As Kerley told Sheahan, while the distracted and vengeful Victorians chased him around the G, his SA team-mates remained focussed on the game to work up an early three-goal lead.

Motley, who was named by the Victorian selectors as SA's best player and still has the Remington shaver they gave him as a trophy, remembers it all very differently - and insists the SA team jumped the Victorians with assertive football rather than Kerley's sideshow.

History does record Kerley, the SA vice-captain, clashed with the reigning Brownlow Medallist, great Geelong centreman Alistair Lord, at the opening bounce. He certainly bumped into Lord, but did not "clean up" the Victorian champion who was recognised as one of the Big V's best players.

The scoreboard tells SA jumped the Big V with a four-goal opening quarter, led by 29 points at half-time and rebounded from a two-goal deficit late in the dramatic last quarter that ended with the MCG scoreboard reading: SA 12.8 (80) to Victoria 10.13 (73).

As Hannaford notes, many have rewritten history with this game. Lou Richards, who hosted the SA team for celebratory drinks at his hotel near the G after the game, did not wait for the ink to hit the Saturday night newspapers before declaring the umpire had robbed the Victorians.

"But," says Motley, "he did say the best team on the day did win.

"And for the sake of people who love the game of football, the truth should be known about that day. It is not the way 'Kerls' tells it."

Kerley is a showman, one of the great promoters of South Australian football, just as the late Lou Richards and Ted Whitten were for the Big V.
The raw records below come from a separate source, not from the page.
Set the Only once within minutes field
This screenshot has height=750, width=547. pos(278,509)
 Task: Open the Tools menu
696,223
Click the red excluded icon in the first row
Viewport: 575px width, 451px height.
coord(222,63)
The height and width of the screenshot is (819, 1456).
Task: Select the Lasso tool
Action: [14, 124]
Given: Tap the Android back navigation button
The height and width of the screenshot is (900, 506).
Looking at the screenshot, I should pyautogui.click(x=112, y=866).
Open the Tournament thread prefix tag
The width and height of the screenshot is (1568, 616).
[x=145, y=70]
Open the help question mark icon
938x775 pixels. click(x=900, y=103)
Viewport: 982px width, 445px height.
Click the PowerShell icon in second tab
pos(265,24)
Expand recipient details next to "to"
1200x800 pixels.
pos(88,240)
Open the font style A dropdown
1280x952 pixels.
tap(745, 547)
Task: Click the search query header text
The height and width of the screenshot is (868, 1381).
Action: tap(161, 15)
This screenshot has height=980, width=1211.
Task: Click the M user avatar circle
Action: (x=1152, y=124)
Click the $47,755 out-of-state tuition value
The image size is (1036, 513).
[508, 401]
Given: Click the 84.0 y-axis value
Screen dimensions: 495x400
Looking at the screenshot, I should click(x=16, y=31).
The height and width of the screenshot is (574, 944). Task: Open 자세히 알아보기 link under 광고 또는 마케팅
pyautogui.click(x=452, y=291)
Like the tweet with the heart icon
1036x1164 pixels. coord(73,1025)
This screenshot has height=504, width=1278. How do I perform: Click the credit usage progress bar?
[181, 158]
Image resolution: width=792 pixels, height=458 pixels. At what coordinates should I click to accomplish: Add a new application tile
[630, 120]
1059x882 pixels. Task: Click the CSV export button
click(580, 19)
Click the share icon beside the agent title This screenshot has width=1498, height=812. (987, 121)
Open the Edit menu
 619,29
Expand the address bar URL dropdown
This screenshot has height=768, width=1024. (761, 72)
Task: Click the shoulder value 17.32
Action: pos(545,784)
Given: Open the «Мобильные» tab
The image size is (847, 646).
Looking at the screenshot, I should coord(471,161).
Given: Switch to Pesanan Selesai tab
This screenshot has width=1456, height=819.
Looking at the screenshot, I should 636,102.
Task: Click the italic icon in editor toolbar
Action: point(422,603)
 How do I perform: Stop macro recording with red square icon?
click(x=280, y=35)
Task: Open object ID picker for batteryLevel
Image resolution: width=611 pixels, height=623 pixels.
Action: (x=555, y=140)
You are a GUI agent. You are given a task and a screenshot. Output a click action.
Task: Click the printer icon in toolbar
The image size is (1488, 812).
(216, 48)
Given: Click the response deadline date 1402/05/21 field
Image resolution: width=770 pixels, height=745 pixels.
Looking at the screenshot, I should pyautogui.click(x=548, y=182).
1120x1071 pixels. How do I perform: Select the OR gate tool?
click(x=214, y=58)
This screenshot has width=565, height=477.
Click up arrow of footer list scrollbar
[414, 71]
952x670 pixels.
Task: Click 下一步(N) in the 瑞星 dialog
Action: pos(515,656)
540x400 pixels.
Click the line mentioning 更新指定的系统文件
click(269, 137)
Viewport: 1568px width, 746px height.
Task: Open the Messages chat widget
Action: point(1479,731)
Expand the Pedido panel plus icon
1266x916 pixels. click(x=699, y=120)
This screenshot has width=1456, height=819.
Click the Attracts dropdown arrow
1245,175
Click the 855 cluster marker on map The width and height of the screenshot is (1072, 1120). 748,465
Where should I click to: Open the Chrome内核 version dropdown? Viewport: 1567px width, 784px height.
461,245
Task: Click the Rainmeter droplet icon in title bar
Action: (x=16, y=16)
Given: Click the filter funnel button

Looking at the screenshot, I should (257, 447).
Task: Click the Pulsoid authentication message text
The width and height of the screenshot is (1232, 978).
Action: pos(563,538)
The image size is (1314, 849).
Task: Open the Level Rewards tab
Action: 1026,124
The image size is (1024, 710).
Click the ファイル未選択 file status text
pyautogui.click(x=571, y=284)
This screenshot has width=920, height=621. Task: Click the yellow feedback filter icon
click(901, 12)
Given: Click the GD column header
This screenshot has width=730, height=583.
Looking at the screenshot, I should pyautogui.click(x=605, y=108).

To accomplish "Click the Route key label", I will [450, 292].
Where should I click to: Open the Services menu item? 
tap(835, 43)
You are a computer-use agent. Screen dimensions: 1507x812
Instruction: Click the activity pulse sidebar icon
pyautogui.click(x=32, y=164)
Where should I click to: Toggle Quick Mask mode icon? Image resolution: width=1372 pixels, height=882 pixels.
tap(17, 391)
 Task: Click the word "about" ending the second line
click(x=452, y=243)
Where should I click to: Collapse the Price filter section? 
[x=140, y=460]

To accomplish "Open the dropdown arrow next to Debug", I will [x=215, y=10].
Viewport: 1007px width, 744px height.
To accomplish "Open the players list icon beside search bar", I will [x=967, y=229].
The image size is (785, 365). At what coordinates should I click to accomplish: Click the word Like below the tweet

Magarey Medallist John Halbert, who played against Lord in the centre at the G in 1963, has his own version of the state game.

"Everyone will remember that day in their own way," Halbert said. "And this is not the first time the recollections of a football game have been embossed. We should just remember it was a great game - and a great success for SA."

SANFL vs VFL - June 15, 1963 at the MCG
SANFL 4.1 8.3 9.4 12.8 (80)
VFL 2.1 3.4 7.9 10.13 (73)


BEST - SANFL:
Wedding, Barbary, Eustice, Bray, Kerley, Motley. VFL: Murray, Dixon, Nicholls, Wade, Skilton, Baldock.

GOALS - SANFL: Lindner 3, Head, Potter, Sawley 2, Hawke, Kernahan, Oatey. VFL: Wade 4, Skilton 3, Capuano, Farmer, Fraser.

Umpire: R. Montgomery (WA)

Crowd: 59,260

TEAMS

SANFL

F: Harry Kernahan, Neil Hawke, Robert Oatey

HF: Lindsay Head, Ian Hannaford, Brian Sawley

C: Barrie Barbary, John Halbert, John Cahill

HB: Ken Eustice, Jeff Bray, Geof Motley

B: Fred Bills, Bob Hammond, Bob Shearman (C)

1R: Bill Wedding, Neil Kerley, Jeff Potter

Reserves: Robert Day, Don Lindner; 21st: Ron Benton.

Coach: Fos Williams

VFL

F: Ian Law, Doug Wade, Graham Farmer

HF: Ron Barassi, Ken Fraser, Darrel Baldock

C: Brian Dixon, Alistair Lord, Barry Capuano

HB: Kevin Murray, Wes Lofts, Alex Eppis

B: Alan Morrow, Roy West, John Benetti

1R: John Nicholls, Sergio Silvagni, Bob Skilton (C)

Reserves: John Henderson, John Birt. 21st: Noel Teasdale.